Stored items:

━━━━━━━━━━━━━━━━

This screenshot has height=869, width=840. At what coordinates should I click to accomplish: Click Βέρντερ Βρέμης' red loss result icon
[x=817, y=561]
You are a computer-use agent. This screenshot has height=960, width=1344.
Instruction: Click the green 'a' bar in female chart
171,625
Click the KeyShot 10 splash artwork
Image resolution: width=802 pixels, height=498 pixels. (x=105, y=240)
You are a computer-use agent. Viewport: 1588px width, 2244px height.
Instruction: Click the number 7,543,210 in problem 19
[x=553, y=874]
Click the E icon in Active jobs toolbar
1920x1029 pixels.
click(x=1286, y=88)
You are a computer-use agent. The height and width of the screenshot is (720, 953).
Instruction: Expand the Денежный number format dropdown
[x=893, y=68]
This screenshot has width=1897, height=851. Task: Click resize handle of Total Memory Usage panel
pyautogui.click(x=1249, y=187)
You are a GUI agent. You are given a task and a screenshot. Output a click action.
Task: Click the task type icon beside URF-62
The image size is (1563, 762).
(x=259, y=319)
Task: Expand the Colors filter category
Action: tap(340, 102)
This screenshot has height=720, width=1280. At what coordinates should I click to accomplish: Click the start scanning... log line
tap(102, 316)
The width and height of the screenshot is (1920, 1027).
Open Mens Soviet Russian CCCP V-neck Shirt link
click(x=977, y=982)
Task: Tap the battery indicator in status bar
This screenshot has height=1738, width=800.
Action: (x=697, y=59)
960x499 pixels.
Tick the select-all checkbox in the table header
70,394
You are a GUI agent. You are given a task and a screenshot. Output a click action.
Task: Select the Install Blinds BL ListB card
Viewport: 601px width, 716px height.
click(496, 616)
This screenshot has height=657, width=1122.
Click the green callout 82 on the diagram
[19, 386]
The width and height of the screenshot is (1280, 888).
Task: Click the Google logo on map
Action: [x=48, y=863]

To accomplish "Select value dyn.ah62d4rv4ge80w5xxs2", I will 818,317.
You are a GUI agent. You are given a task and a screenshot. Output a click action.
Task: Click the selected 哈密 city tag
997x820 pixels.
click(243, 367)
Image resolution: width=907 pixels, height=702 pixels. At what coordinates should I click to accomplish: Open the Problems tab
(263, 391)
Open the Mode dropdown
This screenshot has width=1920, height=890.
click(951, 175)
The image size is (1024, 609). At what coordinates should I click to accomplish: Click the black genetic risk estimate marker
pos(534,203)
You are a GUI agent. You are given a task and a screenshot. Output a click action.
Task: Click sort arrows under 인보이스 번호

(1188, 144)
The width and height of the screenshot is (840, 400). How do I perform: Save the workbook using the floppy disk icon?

━━━━━━━━━━━━━━━━

EXERCISE GOAL:
If a line appears above, it belongs in your answer, printed exactly.

RESPONSE TO THE EXERCISE:
This screenshot has height=869, width=840. At what coordinates should I click to accomplish: Click Βέρντερ Βρέμης' red loss result icon
[x=817, y=561]
You are a computer-use agent. This screenshot has height=960, width=1344.
Instruction: Click the green 'a' bar in female chart
171,625
Click the KeyShot 10 splash artwork
Image resolution: width=802 pixels, height=498 pixels. (x=105, y=240)
You are a computer-use agent. Viewport: 1588px width, 2244px height.
Instruction: Click the number 7,543,210 in problem 19
[x=553, y=874]
Click the E icon in Active jobs toolbar
1920x1029 pixels.
click(x=1286, y=88)
You are a computer-use agent. The height and width of the screenshot is (720, 953).
Instruction: Expand the Денежный number format dropdown
[x=893, y=68]
This screenshot has width=1897, height=851. Task: Click resize handle of Total Memory Usage panel
pyautogui.click(x=1249, y=187)
You are a GUI agent. You are given a task and a screenshot. Output a click action.
Task: Click the task type icon beside URF-62
The image size is (1563, 762).
(x=259, y=319)
Task: Expand the Colors filter category
Action: tap(340, 102)
This screenshot has height=720, width=1280. At what coordinates should I click to accomplish: Click the start scanning... log line
tap(102, 316)
The width and height of the screenshot is (1920, 1027).
Open Mens Soviet Russian CCCP V-neck Shirt link
click(x=977, y=982)
Task: Tap the battery indicator in status bar
This screenshot has height=1738, width=800.
Action: (x=697, y=59)
960x499 pixels.
Tick the select-all checkbox in the table header
70,394
You are a GUI agent. You are given a task and a screenshot. Output a click action.
Task: Select the Install Blinds BL ListB card
Viewport: 601px width, 716px height.
click(496, 616)
This screenshot has height=657, width=1122.
Click the green callout 82 on the diagram
[19, 386]
The width and height of the screenshot is (1280, 888).
Task: Click the Google logo on map
Action: [x=48, y=863]

To accomplish "Select value dyn.ah62d4rv4ge80w5xxs2", I will 818,317.
You are a GUI agent. You are given a task and a screenshot. Output a click action.
Task: Click the selected 哈密 city tag
997x820 pixels.
click(243, 367)
Image resolution: width=907 pixels, height=702 pixels. At what coordinates should I click to accomplish: Open the Problems tab
(263, 391)
Open the Mode dropdown
This screenshot has width=1920, height=890.
click(951, 175)
The image size is (1024, 609). At what coordinates should I click to accomplish: Click the black genetic risk estimate marker
pos(534,203)
You are a GUI agent. You are given a task and a screenshot. Output a click action.
Task: Click sort arrows under 인보이스 번호

(1188, 144)
The width and height of the screenshot is (840, 400). How do I perform: Save the workbook using the floppy disk icon?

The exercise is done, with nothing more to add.